━━ Data supplied

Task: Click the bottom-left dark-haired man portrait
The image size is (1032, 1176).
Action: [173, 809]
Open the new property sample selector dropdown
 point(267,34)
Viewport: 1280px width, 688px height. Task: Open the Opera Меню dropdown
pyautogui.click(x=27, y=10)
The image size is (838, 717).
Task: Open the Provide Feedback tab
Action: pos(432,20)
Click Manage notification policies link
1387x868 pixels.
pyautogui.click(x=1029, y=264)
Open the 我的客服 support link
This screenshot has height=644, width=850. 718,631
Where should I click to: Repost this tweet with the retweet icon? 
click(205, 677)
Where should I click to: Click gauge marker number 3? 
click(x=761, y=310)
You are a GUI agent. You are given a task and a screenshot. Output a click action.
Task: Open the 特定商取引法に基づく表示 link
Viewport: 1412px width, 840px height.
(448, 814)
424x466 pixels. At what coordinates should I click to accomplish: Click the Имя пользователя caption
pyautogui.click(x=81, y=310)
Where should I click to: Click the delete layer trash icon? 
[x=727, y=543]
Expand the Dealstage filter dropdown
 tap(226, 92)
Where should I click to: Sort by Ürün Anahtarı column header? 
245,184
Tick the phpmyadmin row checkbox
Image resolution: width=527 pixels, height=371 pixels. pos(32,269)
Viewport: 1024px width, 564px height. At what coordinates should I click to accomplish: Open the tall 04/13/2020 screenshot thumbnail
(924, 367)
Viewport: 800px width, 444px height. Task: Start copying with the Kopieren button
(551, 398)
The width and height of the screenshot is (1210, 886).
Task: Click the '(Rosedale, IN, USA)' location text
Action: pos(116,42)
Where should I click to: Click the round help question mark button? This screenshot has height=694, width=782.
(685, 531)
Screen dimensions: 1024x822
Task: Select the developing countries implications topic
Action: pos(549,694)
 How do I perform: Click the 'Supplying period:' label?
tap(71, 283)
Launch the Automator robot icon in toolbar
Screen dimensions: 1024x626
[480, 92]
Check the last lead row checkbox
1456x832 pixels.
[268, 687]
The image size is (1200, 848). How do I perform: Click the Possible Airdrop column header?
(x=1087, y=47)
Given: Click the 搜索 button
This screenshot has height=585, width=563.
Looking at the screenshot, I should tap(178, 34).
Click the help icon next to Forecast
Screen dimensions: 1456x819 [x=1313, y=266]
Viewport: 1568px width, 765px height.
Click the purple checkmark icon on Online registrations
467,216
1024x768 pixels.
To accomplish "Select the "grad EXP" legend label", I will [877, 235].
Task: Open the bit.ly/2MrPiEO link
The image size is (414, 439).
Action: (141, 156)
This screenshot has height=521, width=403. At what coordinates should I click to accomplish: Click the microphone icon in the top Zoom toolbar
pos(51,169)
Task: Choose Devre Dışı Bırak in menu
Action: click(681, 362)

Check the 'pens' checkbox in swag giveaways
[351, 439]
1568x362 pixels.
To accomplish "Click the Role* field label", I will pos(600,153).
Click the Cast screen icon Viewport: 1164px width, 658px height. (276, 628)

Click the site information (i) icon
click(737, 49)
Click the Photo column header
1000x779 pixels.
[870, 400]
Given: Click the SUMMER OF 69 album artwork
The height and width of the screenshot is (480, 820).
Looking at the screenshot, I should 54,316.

━━━━

# Work to complete
Please repeat the whole listing above, keeping every line exactly as it reads.

# Answer below
Task: Click the bottom-left dark-haired man portrait
The image size is (1032, 1176).
Action: [173, 809]
Open the new property sample selector dropdown
 point(267,34)
Viewport: 1280px width, 688px height. Task: Open the Opera Меню dropdown
pyautogui.click(x=27, y=10)
The image size is (838, 717).
Task: Open the Provide Feedback tab
Action: pos(432,20)
Click Manage notification policies link
1387x868 pixels.
pyautogui.click(x=1029, y=264)
Open the 我的客服 support link
This screenshot has height=644, width=850. 718,631
Where should I click to: Repost this tweet with the retweet icon? 
click(205, 677)
Where should I click to: Click gauge marker number 3? 
click(x=761, y=310)
You are a GUI agent. You are given a task and a screenshot. Output a click action.
Task: Open the 特定商取引法に基づく表示 link
Viewport: 1412px width, 840px height.
(448, 814)
424x466 pixels. At what coordinates should I click to accomplish: Click the Имя пользователя caption
pyautogui.click(x=81, y=310)
Where should I click to: Click the delete layer trash icon? 
[x=727, y=543]
Expand the Dealstage filter dropdown
 tap(226, 92)
Where should I click to: Sort by Ürün Anahtarı column header? 
245,184
Tick the phpmyadmin row checkbox
Image resolution: width=527 pixels, height=371 pixels. pos(32,269)
Viewport: 1024px width, 564px height. At what coordinates should I click to accomplish: Open the tall 04/13/2020 screenshot thumbnail
(924, 367)
Viewport: 800px width, 444px height. Task: Start copying with the Kopieren button
(551, 398)
The width and height of the screenshot is (1210, 886).
Task: Click the '(Rosedale, IN, USA)' location text
Action: pos(116,42)
Where should I click to: Click the round help question mark button? This screenshot has height=694, width=782.
(685, 531)
Screen dimensions: 1024x822
Task: Select the developing countries implications topic
Action: pos(549,694)
 How do I perform: Click the 'Supplying period:' label?
tap(71, 283)
Launch the Automator robot icon in toolbar
Screen dimensions: 1024x626
[480, 92]
Check the last lead row checkbox
1456x832 pixels.
[268, 687]
The image size is (1200, 848). How do I perform: Click the Possible Airdrop column header?
(x=1087, y=47)
Given: Click the 搜索 button
This screenshot has height=585, width=563.
Looking at the screenshot, I should tap(178, 34).
Click the help icon next to Forecast
Screen dimensions: 1456x819 [x=1313, y=266]
Viewport: 1568px width, 765px height.
Click the purple checkmark icon on Online registrations
467,216
1024x768 pixels.
To accomplish "Select the "grad EXP" legend label", I will [877, 235].
Task: Open the bit.ly/2MrPiEO link
The image size is (414, 439).
Action: (141, 156)
This screenshot has height=521, width=403. At what coordinates should I click to accomplish: Click the microphone icon in the top Zoom toolbar
pos(51,169)
Task: Choose Devre Dışı Bırak in menu
Action: click(681, 362)

Check the 'pens' checkbox in swag giveaways
[351, 439]
1568x362 pixels.
To accomplish "Click the Role* field label", I will pos(600,153).
Click the Cast screen icon Viewport: 1164px width, 658px height. (276, 628)

Click the site information (i) icon
click(737, 49)
Click the Photo column header
1000x779 pixels.
[870, 400]
Given: Click the SUMMER OF 69 album artwork
The height and width of the screenshot is (480, 820).
Looking at the screenshot, I should 54,316.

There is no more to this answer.